Recently, Meta-Black-Box-Optimization (MetaBBO) methods significantly enhance the performance of traditional black-box optimizers through meta-learning flexible and generalizable meta-level policies that excel in dynamic algorithm configuration (DAC) tasks within the low-level optimization, reducing the expertise required to adapt optimizers for novel optimization tasks. Though promising, existing MetaBBO methods heavily rely on human-crafted feature extraction approach to secure learning effectiveness. To address this issue, this paper introduces a novel MetaBBO method that supports automated feature learning during the meta-learning process, termed as RLDE-AFL, which integrates a learnable feature extraction module into a reinforcement learning-based DE method to learn both the feature encoding and meta-level policy.

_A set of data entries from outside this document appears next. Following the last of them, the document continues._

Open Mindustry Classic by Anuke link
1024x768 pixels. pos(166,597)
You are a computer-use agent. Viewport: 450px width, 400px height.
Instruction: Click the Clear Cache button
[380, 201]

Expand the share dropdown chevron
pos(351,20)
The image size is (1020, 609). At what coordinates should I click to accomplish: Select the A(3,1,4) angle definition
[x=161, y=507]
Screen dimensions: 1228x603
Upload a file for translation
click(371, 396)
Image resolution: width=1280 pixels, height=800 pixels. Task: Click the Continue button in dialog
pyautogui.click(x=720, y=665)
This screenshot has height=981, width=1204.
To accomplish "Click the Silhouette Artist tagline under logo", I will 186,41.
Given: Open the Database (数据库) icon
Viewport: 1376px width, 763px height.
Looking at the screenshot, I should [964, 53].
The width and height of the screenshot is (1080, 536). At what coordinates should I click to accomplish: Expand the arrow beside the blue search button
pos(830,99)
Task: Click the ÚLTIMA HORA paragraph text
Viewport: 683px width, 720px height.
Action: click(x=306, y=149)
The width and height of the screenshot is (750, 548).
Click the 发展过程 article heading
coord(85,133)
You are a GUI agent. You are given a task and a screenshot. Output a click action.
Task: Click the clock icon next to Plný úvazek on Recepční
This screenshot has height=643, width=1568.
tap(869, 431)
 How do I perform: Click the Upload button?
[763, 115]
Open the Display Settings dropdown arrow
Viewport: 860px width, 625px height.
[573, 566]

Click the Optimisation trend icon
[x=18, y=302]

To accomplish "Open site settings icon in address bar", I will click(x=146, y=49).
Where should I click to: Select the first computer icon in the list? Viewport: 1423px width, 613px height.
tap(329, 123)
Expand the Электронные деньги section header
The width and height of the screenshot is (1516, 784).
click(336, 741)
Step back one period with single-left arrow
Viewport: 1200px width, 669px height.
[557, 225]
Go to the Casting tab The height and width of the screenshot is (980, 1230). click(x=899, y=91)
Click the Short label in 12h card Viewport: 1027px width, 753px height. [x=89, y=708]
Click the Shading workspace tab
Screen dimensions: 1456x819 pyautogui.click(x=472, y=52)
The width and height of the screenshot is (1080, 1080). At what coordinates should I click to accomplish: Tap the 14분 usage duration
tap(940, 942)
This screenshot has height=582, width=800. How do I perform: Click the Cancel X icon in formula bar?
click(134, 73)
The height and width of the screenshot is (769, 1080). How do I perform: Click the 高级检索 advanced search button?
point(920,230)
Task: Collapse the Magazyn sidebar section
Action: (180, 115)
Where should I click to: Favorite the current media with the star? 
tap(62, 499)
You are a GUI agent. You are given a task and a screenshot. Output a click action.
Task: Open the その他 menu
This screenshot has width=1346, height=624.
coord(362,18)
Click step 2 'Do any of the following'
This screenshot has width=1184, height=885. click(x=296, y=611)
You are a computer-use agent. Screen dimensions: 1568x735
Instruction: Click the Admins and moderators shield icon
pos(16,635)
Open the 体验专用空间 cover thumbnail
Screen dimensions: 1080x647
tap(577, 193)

Specifically, we design an attention-based neural network with mantissa-exponent based embedding to transform the solution populations and corresponding objective values during the low-level optimization into expressive landscape features. We further incorporate a comprehensive algorithm configuration space including diverse DE operators into a reinforcement learning-aided DAC paradigm to unleash the behavior diversity and performance of the proposed RLDE-AFL. Extensive benchmark results show that co-training the proposed feature learning module and DAC policy contributes to the superior optimization performance of RLDE-AFL to several advanced DE methods and recent MetaBBO baselines over both synthetic and realistic BBO scenarios. The source codes of RLDE-AFL are available at https://github.com/GMC-DRL/RLDE-AFL.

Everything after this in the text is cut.